The hypervolume is less suitable to evaluate the results of these algorithms -- in MIO we don't have an explicit Pareto front, and even though in MOSA we do have a first front, test cases that do not quite cover a coverage goal are of no practical use. The metric we therefore consider is the number of coverage goals satisfied. For our implementations of MIO and MOSA we can see this number from the number of tests in a test suite.

from IPython.utils import io

def run_times(algorithm, repetitions):
    global fitness_values, diversity_values, ims
    result = []
    for i in range(repetitions):
        with io.capture_output() as captured: 
            testsuite = algorithm()
        result.append(len(testsuite) / len(goals))
    return result

Let's increase the difficulty of the search problem somewhat so we can actually see some differences:

MAX=1000000
MIN=-MAX
results = {"MIO"  : run_times(mio, 10), 
           "MOSA" : run_times(mosa, 10)}
fig, ax = plt.subplots()
ax.boxplot(results.values())
ax.set_xticklabels(results.keys())
[Text(1, 0, 'MIO'), Text(2, 0, 'MOSA')]

png

Variable Length Tests

The cgi_decode() function originates in the book Pezzè, M., & Young, M. (2008).
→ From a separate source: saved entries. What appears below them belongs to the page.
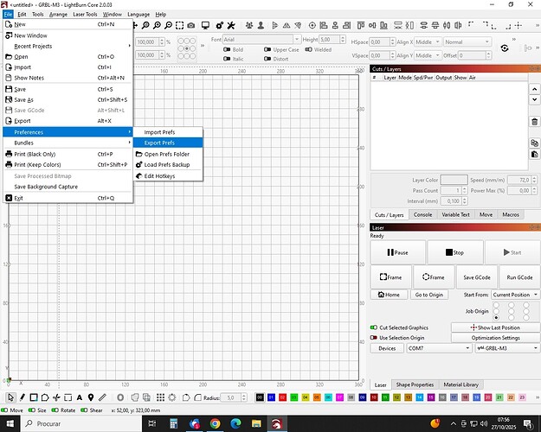Open the Start From dropdown
Image resolution: width=541 pixels, height=432 pixels.
[x=515, y=295]
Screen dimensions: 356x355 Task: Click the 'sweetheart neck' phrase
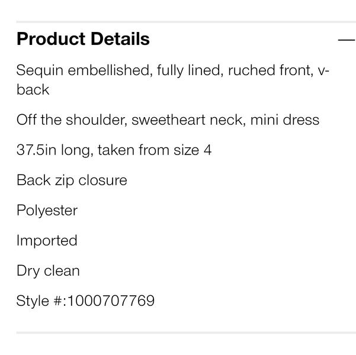coord(188,120)
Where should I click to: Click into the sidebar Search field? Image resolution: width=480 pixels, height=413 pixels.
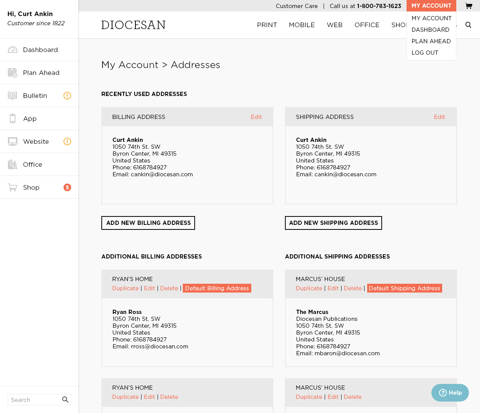pos(34,400)
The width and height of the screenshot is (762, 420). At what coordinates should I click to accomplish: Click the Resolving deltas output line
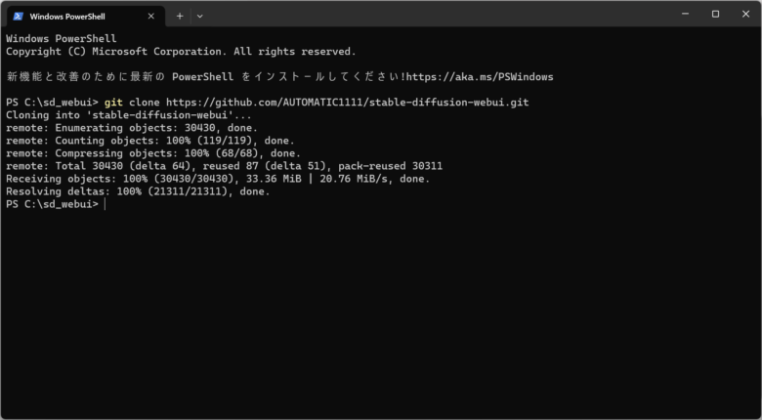(138, 191)
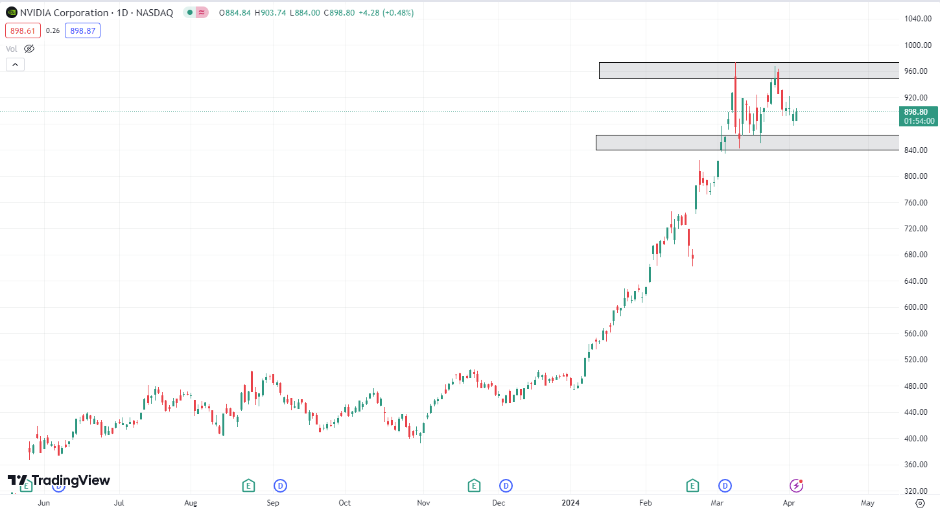
Task: Click the dividend D marker near December
Action: click(506, 485)
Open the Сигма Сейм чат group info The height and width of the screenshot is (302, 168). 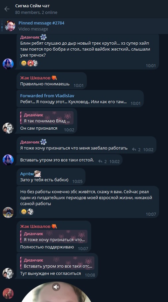pyautogui.click(x=32, y=6)
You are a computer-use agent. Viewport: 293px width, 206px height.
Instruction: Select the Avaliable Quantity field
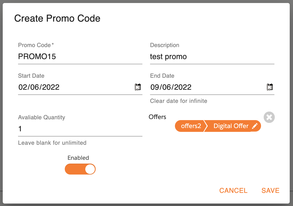point(80,129)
Software testing and analysis: process, principles, and techniques. John Wiley & Sons., and we will use the Python implementation used in the Fuzzingbook. It takes as input a string using the CGI encoding common for HTTP-Get queries, and returns a decoded string.

def cgi_decode(s):
    """Decode the CGI-encoded string `s`:
       * replace "+" by " "
       * replace "%xx" by the character with hex number xx.
       Return the decoded string.  Raise `ValueError` for invalid inputs."""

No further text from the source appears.